Le dernier jour où j’étais petite © Pascal Victor
ƒƒƒ article de Corinne François-Denève
Les « Itinéraires singuliers », « projet créatif, collectif et solidaire », en partenariat avec L’Insatiable, fêtaient cette année leur 11e édition. Entre le 19 mars et le 14 avril, des expositions, des films, des ateliers, des spectacles et des rencontres, disséminés dans le Grand Dijon, et essaimant jusqu’à Besançon ou Beaune, illustraient le thème de « l’envol. » Les projets scéniques n’étaient pas oubliés. Le Théâtre des Feuillants, via l’ABC, accueillait ainsi Logiqueimperturbabledufou pour une soirée, tandis que le TDB, pendant quatre soirs, accueillait deux spectacles, dans un dispositif original : 19h salle Fornier pour le premier spectacle, et 21h au Parvis, dans la Grande Salle, pour le second, permettant ainsi aux spectateurs et spectatrices de combiner les deux.

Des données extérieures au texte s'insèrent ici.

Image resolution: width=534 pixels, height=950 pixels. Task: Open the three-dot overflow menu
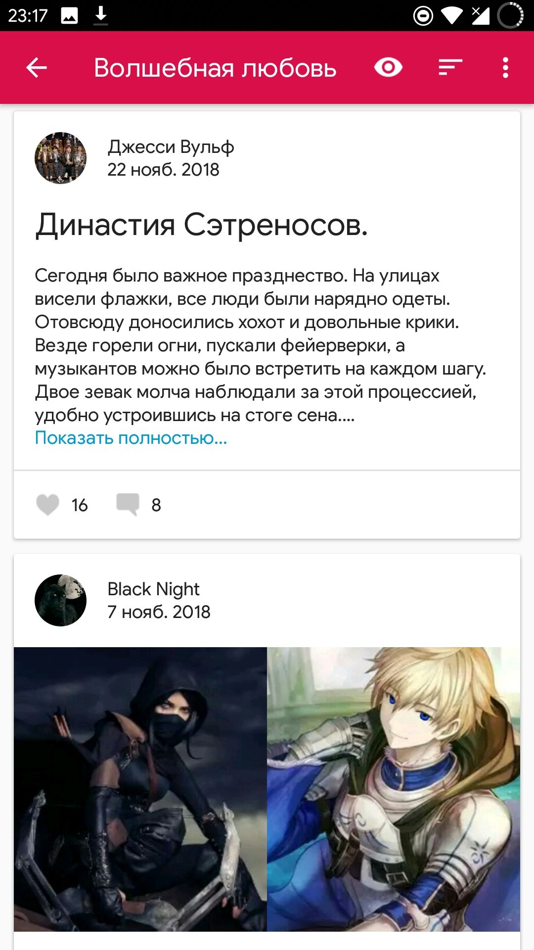(505, 68)
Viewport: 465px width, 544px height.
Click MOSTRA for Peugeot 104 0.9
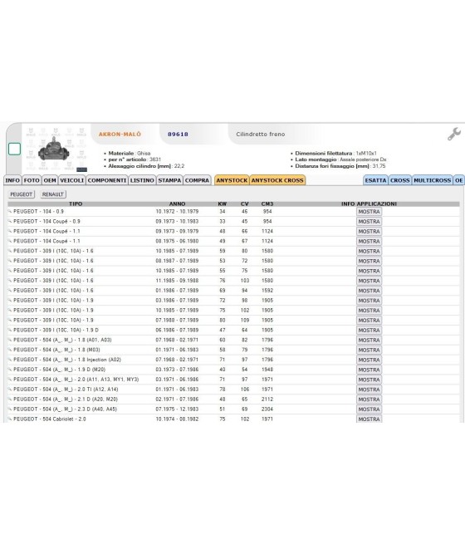click(x=369, y=212)
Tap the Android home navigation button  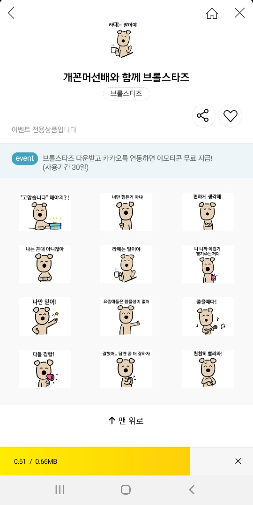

La soirée commençait avec Le Dernier jour où j’étais petite, un seule en scène de Mounia Raoui. En scène, entre deux souffles, l’autrice et comédienne nous explique avoir été prédestinée à faire ce qu’elle fait là, son nom voulant dire « désir de récit. » Désir de récit et plaisir de jouer, en effet, que ce spectacle dense et intense, itinéraire singulier de vie, qui fait penser à Aziz Chouaki, tant la langue inventive est riche d’intertextes « savants » (Rimbaud, Kipling…), joliment déplacés et remis en bouche, et d’inventions lexicales subtilement poétiques. La mise en scène de Jean-Yves Ruf et de la comédienne sait rester minimaliste pour s’effacer devant la puissance de la conteuse, qui se lève des rangs, s’assoit sur une chaise, pour mieux se redresser, lançant son texte avec un sens inné du rythme (saccadé, rappé, slammé, ou se mettant à couler avec fluidité). Ce Dernier jour où j’étais petite est de fait un long poème dramatique sur la solitude, le chômage, l’ennui, la déprime, l’amour du théâtre, la différence, où affleurent de francs moments d’un comique délicat.

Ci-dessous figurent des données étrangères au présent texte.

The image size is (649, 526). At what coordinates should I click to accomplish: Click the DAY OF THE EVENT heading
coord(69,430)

Ensuite, place au grand plateau, qui semble ne pas être assez grand pour contenir la fougue de quatre jeunes comédiennes qui surgissent, en escouade, des coulisses, pour bien montrer de quel bois elles se chauffent. Désobéir (le mot est heureusement à la mode, il sert aussi de titre à une pièce d’Anne Monfort et Mathieu Riboulet) tourne depuis quelque temps, avec un succès non démenti et extrêmement mérité. On pourrait penser que ce Désobéir, paradoxalement, coche toutes les cases du spectacle à faire par les temps qui courent. Il repose en effet sur des témoignages de jeunes filles racisées, témoignages qui sont pris en charge par une troupe de comédiennes pleines de « diversité », qui parlent, chantent et dansent – on a l’impression d’avoir vu cela chez Madani. Point d’effet de doublon toutefois entre ce Désobéir et ces F(l)ammes qui continuent aussi, et c’est heureux, de brûler les planches. Surgis sans doute de la même urgence, les deux spectacles donnent la parole à ces invisibles/inaudibles pourtant si belles à voir et à entendre. Désobéir prend d’ailleurs le parti-pris plus affiché du théâtre : là où F(l)ammes devait aussi sa fraîcheur au choix de ses comédiennes, justement encore très fraîches dans leur art et leur envie, Désobéir choisit de faire jouer non pas des comédiennes moins « fraîches » et plus blasées, mais de les faire jouer selon des codes théâtraux assumés. Le travail sur le corps est ainsi particulièrement remarquable, et la scénographie particulièrement efficace. Le propos, taillé dans la matière brute des témoignages, n’en est qu’illustré avec plus de profondeur et de résonance. On ne peut que saluer la performance des quatre comédiennes et danseuses, qui portent à bout de bras cette ode à la désobéissance et au théâtre. De Mounia Raoui à Lou-Adriana Bouziouane, Charmine Fariborzi, Hatice Ozer, Sephora Pondi, l’envol est grand.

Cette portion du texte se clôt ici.